Due to the high maternal mortality rate of 224 deaths per 100,000 live births, many newborns are left without a mother and may therefore be orphaned and sent to an orphanage. Contributing to the high maternal mortality is access to care for mothers in need. Zambia has only 0.17 physicians and 2 hospital beds per 1,000. Poor maternal outcomes lead to poor newborn outcomes as well, particularly regarding the loss of a primary caregiver. The national rate of infant mortality is the 17th highest in the world at 64.72 per 1,000 live births.

Access to clean water and sanitations is a considerable concern for the health and nutrition of the mother. If mom doesn't have proper nutrition and is breastfeeding, chances are the child will be malnourished as well. In Zambia, 14.9% of children under 5 are underweight.

In Zambia, 8 out of 10 mothers breastfeeds exclusively for 6 months. The exclusive rate for breastfeeding of children under 6 months is 61%, and early initiation (within the first hour) occurs in 57% of moms. The prevalence of adequate feeding practices in children aged 6–23 months is only 37%. Due to lack of access to clean water, breastfeeding is highly encouraged for Zambian mothers as formula requires a clean and safe water source that many don't have access to. Movement for baby friendly hospitals, ones that accommodate babies in the rooms with moms, promote breastfeeding, and provide lactation consultant services. Protection from HIV is another reason breastfeeding is encouraged, as exclusive breastfeeding builds the baby's immunity. Prior to the early 2000s, it was believed that HIV+ mothers should not breastfeed to avoid spreading HIV to their baby.
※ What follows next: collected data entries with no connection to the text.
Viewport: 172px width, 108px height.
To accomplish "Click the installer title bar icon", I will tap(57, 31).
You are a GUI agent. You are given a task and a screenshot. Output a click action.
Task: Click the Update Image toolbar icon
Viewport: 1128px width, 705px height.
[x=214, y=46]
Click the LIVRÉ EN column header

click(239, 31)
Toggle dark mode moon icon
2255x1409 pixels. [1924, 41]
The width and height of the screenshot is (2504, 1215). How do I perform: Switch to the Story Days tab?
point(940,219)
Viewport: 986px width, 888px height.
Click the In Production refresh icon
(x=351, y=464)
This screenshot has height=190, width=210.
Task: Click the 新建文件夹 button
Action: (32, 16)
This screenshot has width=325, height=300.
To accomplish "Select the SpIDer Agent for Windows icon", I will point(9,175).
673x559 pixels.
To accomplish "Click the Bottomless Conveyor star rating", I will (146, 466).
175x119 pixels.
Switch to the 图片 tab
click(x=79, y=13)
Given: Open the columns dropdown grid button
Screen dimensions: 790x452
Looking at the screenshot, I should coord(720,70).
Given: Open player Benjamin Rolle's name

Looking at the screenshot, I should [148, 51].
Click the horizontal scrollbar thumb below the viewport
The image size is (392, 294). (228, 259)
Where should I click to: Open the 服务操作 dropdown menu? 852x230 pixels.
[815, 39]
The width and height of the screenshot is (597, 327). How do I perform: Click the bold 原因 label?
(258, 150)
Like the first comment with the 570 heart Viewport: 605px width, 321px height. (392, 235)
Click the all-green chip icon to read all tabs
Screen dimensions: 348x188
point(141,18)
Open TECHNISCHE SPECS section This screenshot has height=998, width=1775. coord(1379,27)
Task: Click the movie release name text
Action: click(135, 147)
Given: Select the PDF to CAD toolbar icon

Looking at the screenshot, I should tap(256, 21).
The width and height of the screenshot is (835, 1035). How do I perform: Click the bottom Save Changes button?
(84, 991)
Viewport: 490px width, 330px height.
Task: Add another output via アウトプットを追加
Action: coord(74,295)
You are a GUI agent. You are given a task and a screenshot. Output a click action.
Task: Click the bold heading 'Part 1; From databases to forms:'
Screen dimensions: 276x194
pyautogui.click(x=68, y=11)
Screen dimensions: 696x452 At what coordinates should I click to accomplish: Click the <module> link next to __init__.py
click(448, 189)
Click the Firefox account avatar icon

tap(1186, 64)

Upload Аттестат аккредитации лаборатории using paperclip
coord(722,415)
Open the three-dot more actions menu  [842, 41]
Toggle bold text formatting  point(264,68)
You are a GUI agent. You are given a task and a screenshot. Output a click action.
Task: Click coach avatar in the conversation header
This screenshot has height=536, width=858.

When this was proven false and the National AIDS Council published a recommendation for HIV mothers to breastfeed their babies, breastfeeding rates began to rise again around 2007. An advocacy campaign was launched by the Zambian ministry of health in 2009 to promote improvement of exclusive breastfeeding rate. They have created a video is used to promote breastfeeding. However, as noted earlier, the access to media is limited in Zambia, so alternate methods of dissemination are required. The following graphic represents the increase in coverage of exclusive breastfeeding across Zambia over 5 year increments.

Zambia is one of 22 African countries with the highest burden of undernutrition in children under five, and Micronutrient deficiencies are common in Zambian children, as vitamin A deficiencies are present in 54% of children under 5, and anemia in 53%. A child's nutritional status is influenced by access to food, care, and health, and poor feeding practices combined with illnesses such as intestinal parasites, diarrhea, pneumonia, malaria, and HIV/AIDS cause this high burden of undernutrition. Improving the rate of exclusive breastfeeding in mothers will help to improve the nutritional issues present in children and infants.

Circumcision is generally perceived and suggested to be beneficial for reduction of STI and HIV transmission. Many religious and cultural groups have circumcision as a standard practice, but the medical circumcision movement has expanded as the understanding of the benefits has.